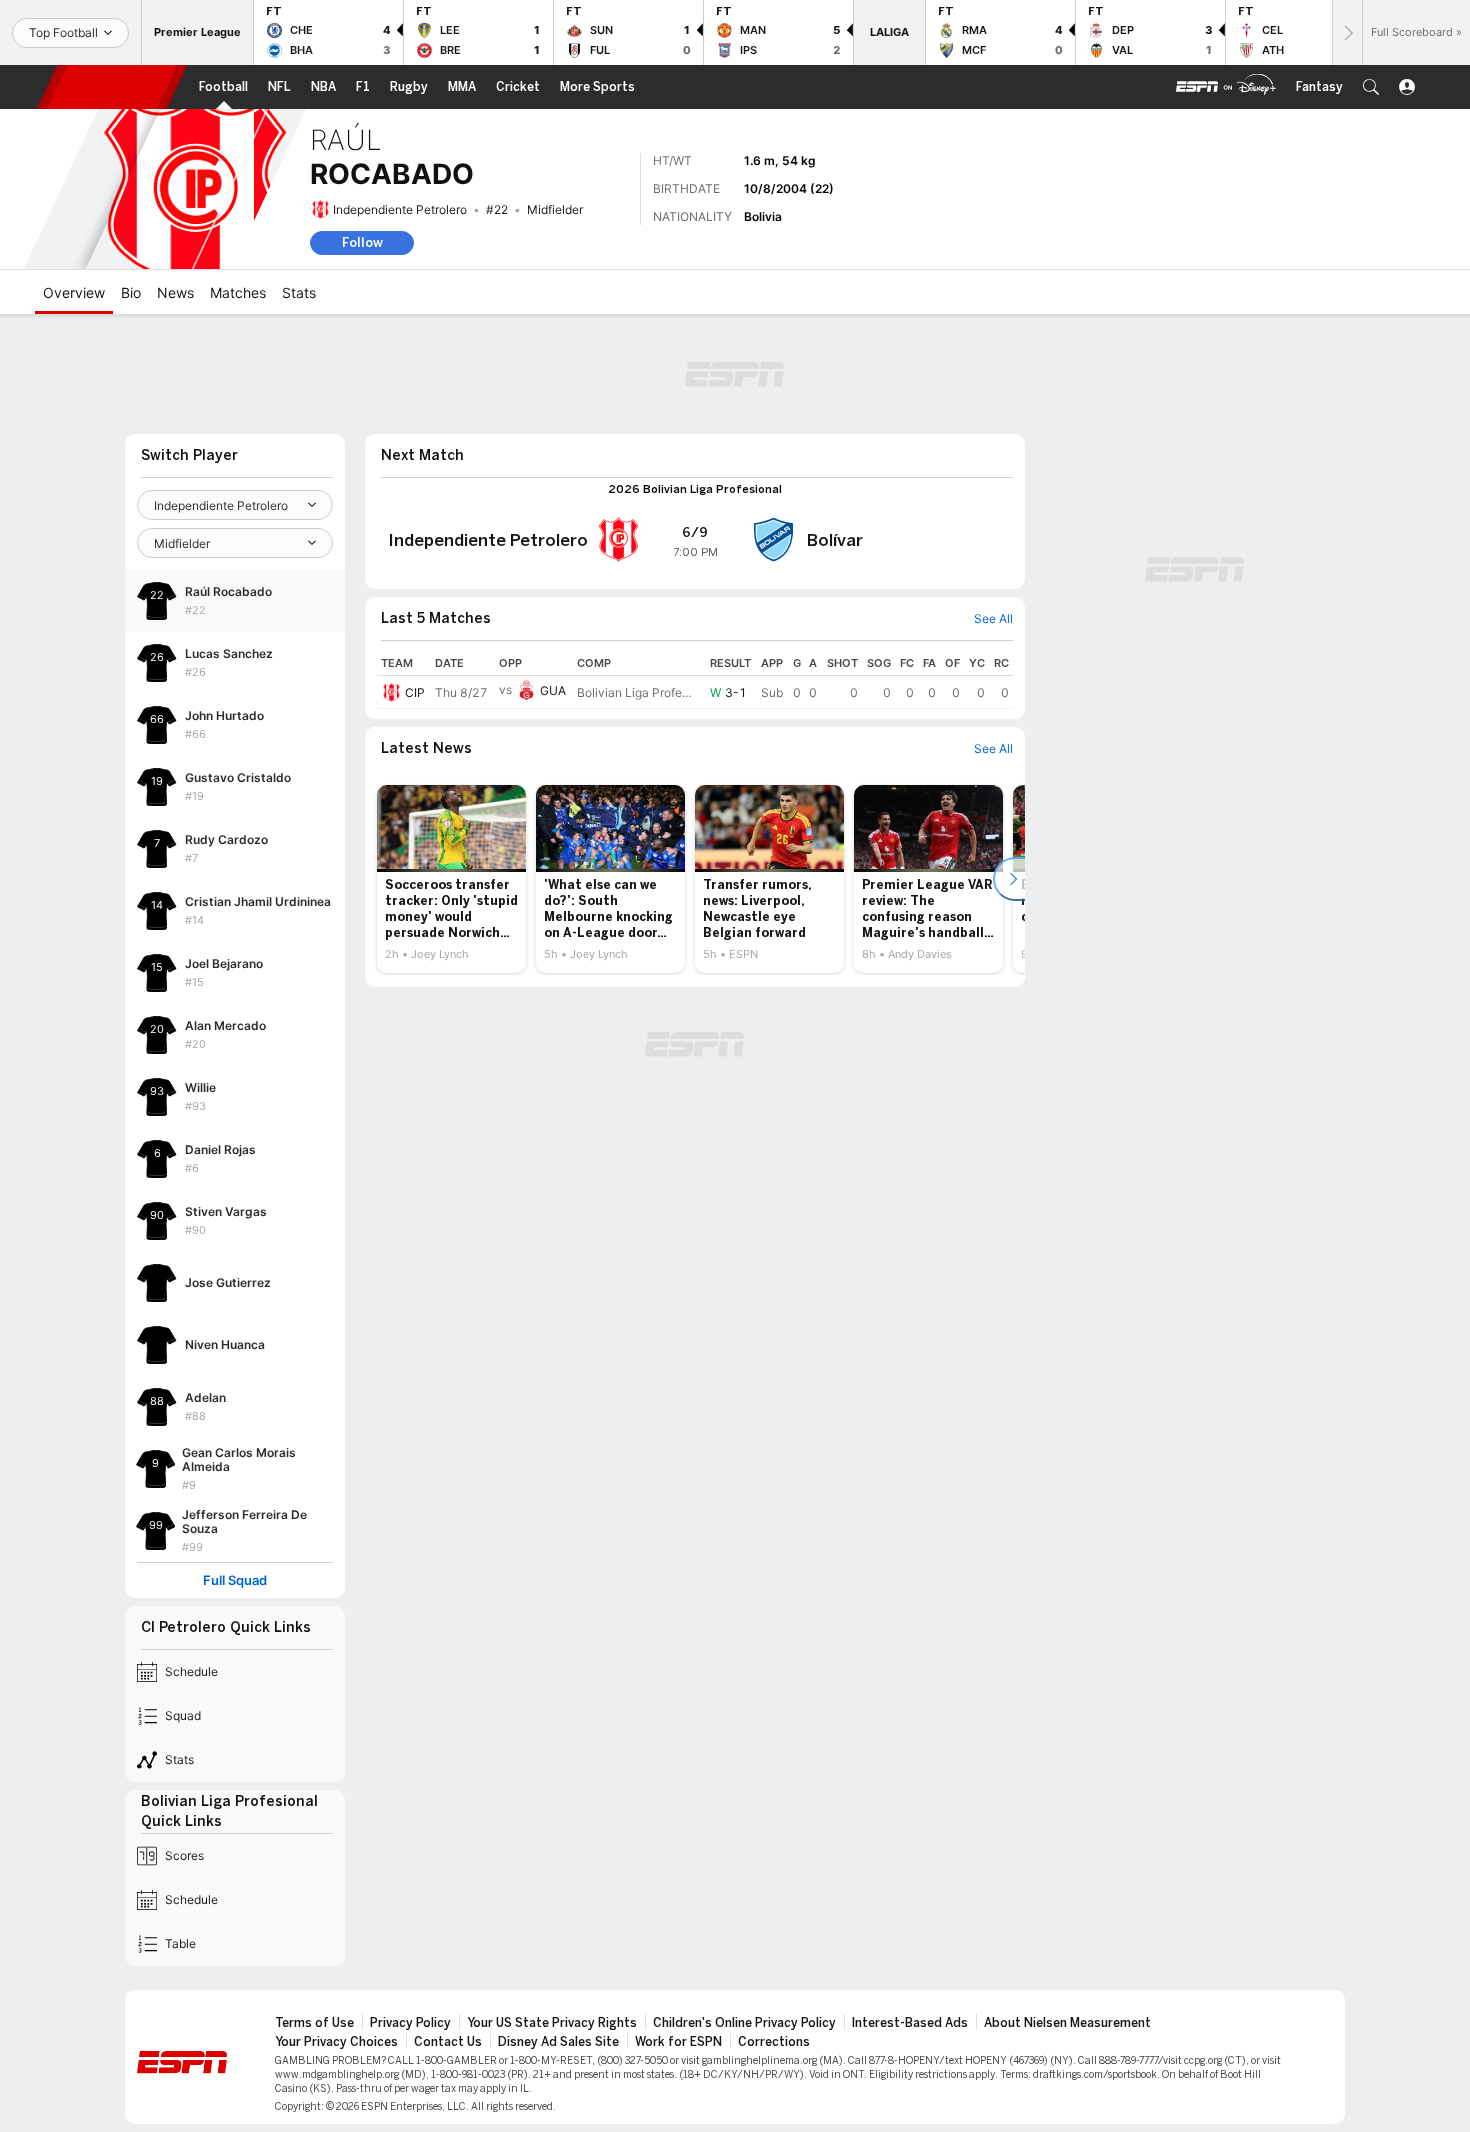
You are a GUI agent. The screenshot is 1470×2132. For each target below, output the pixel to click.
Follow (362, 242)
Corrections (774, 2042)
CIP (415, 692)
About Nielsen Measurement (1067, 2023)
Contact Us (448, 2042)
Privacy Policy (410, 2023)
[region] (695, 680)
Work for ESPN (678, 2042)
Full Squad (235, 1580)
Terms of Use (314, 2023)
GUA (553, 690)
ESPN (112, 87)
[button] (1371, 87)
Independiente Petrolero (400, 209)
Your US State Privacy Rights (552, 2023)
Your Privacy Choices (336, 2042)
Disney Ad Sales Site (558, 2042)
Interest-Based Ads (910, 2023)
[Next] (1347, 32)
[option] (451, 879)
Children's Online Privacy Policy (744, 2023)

::::

**Work instruction**.
The result consists of the line with "Your Privacy Choices (336, 2042)" through the last line of the entries above, repeated exactly and with nothing else.

**Exercise result**.
Your Privacy Choices (336, 2042)
Disney Ad Sales Site (558, 2042)
Interest-Based Ads (910, 2023)
[Next] (1347, 32)
[option] (451, 879)
Children's Online Privacy Policy (744, 2023)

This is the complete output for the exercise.